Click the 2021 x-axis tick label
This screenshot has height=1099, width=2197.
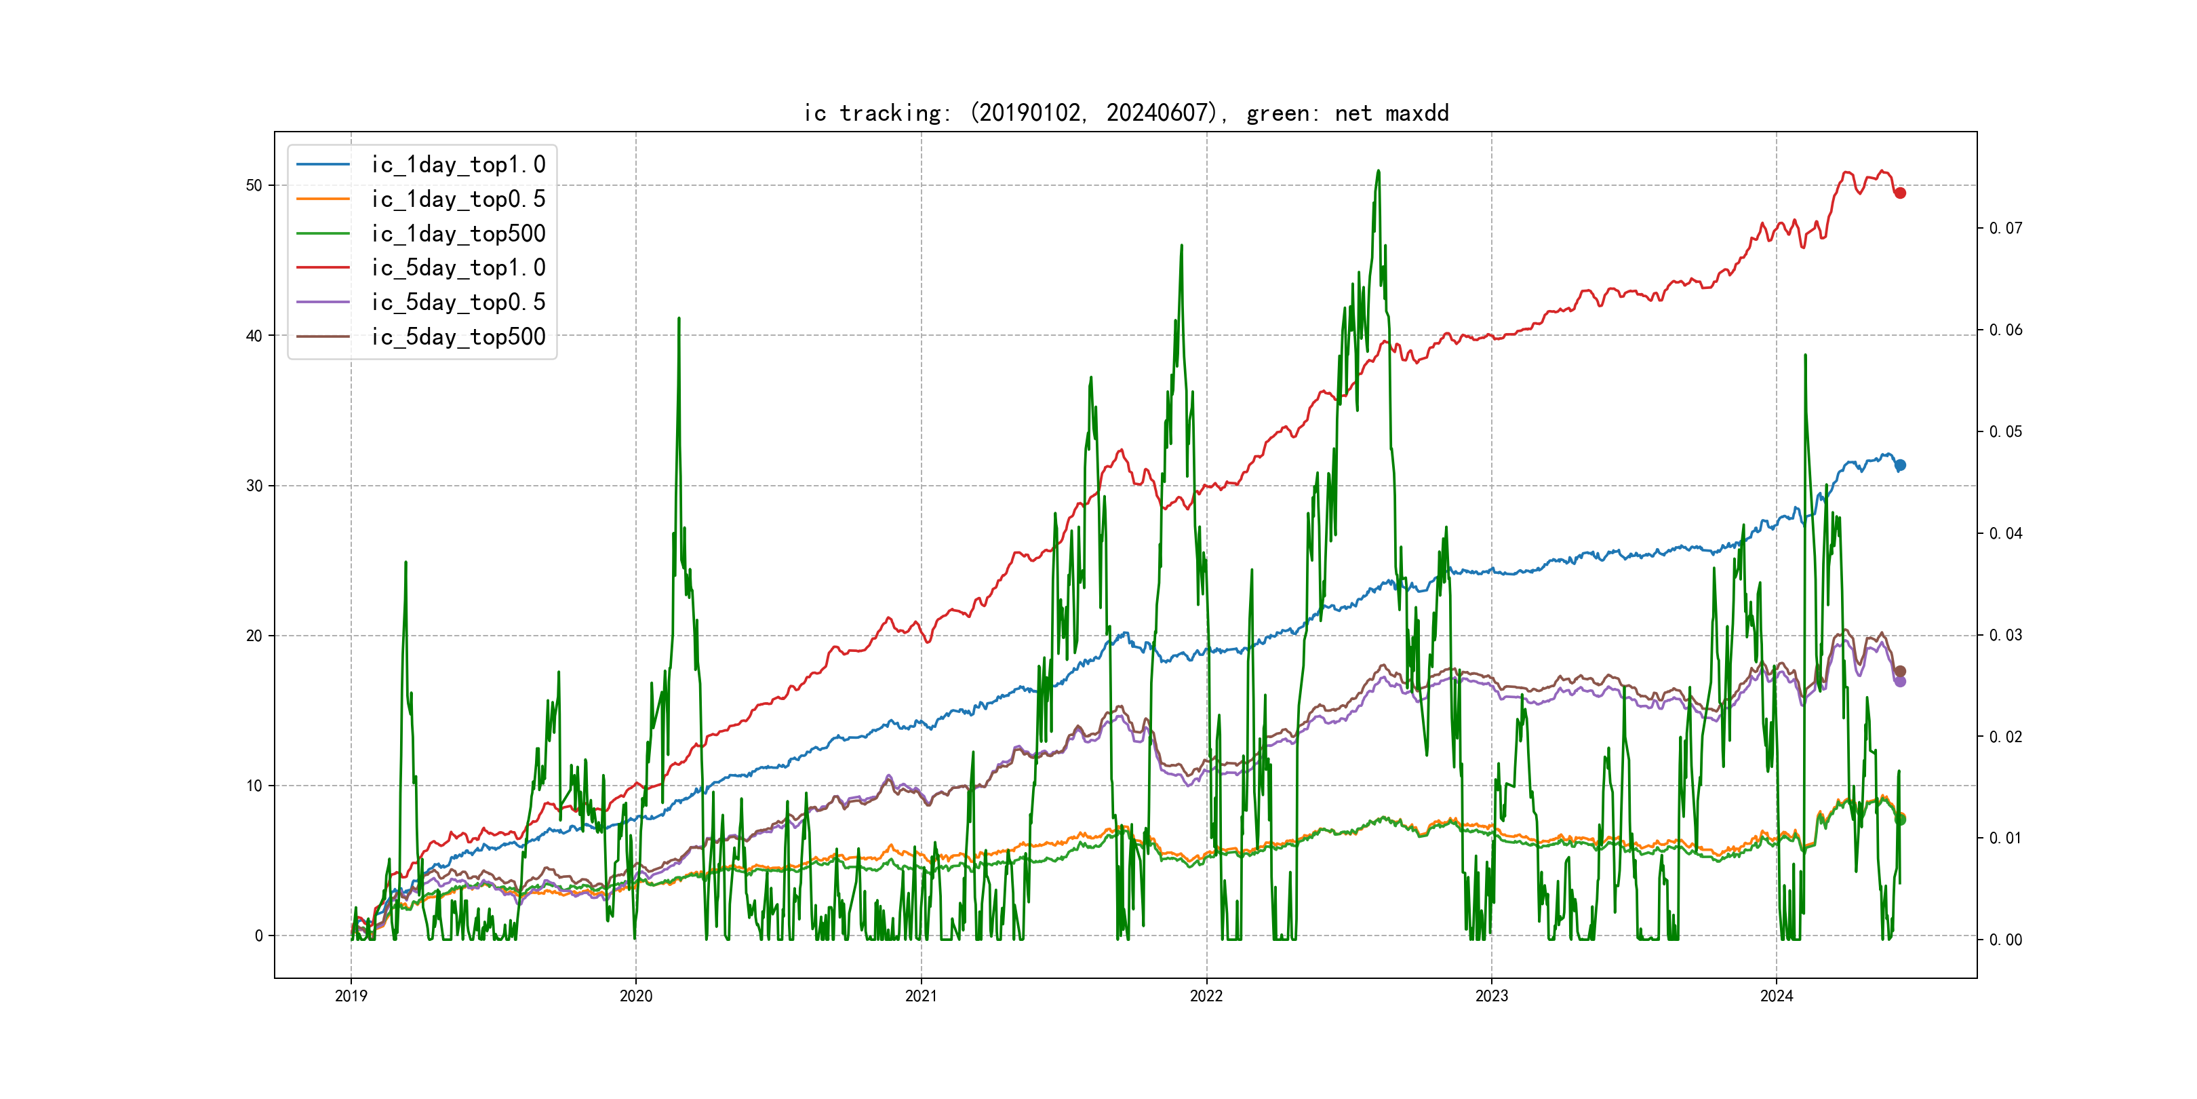click(920, 996)
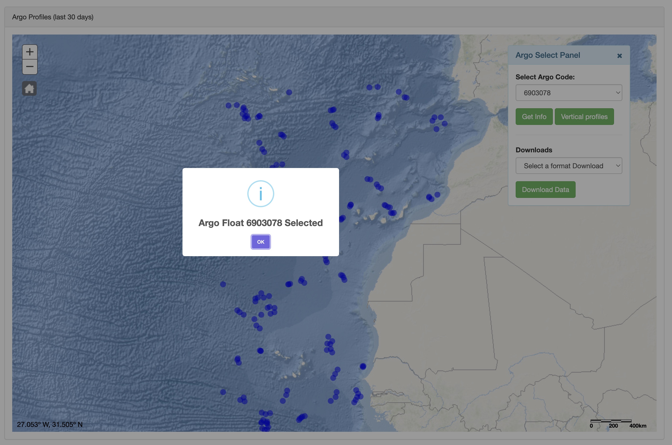Click the isolated float marker near Mauritania coast
Image resolution: width=672 pixels, height=445 pixels.
tap(363, 366)
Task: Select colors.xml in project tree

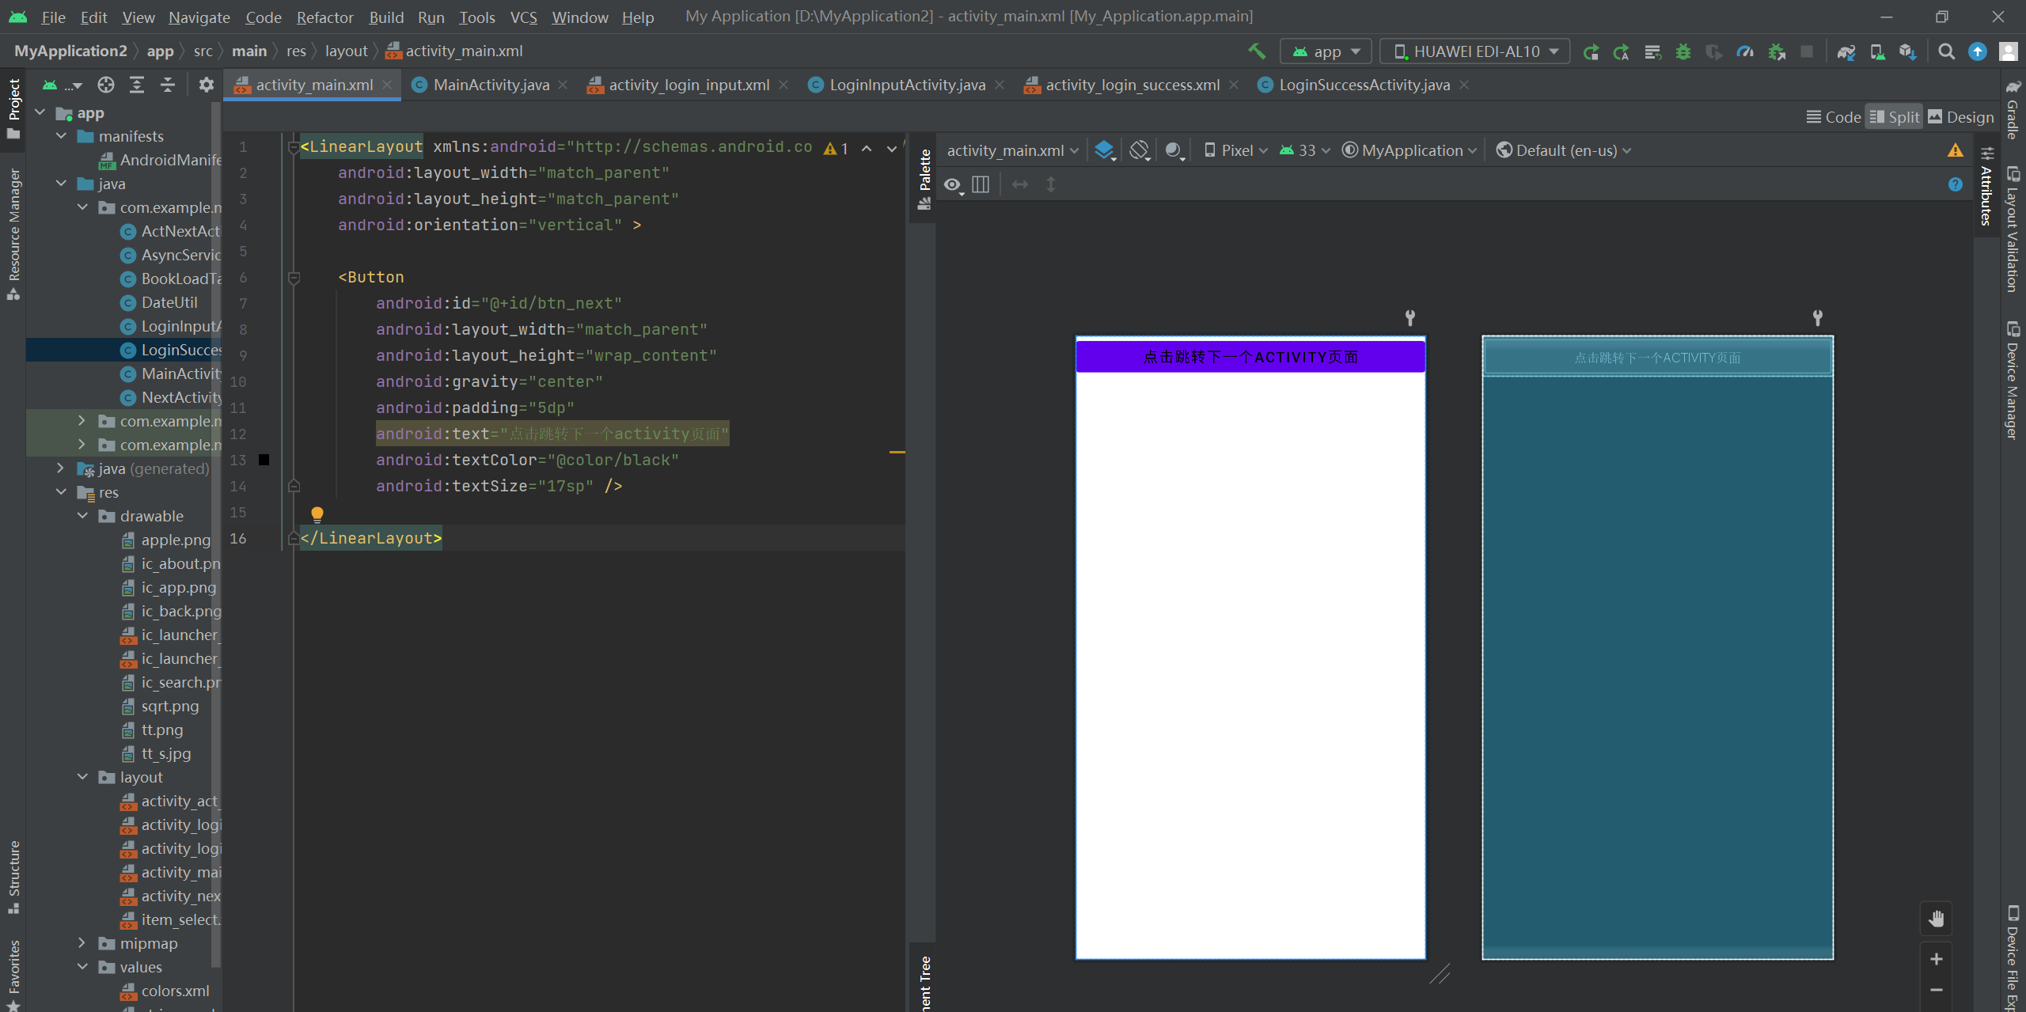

ABOUT THIS EXERCISE: Copy out the full material exactly. Pictures should not appear in it.

ANSWER FOR THIS EXERCISE:
Click the 2021 x-axis tick label
This screenshot has height=1099, width=2197.
click(920, 996)
Click the isolated float marker near Mauritania coast
Image resolution: width=672 pixels, height=445 pixels.
tap(363, 366)
Task: Select colors.xml in project tree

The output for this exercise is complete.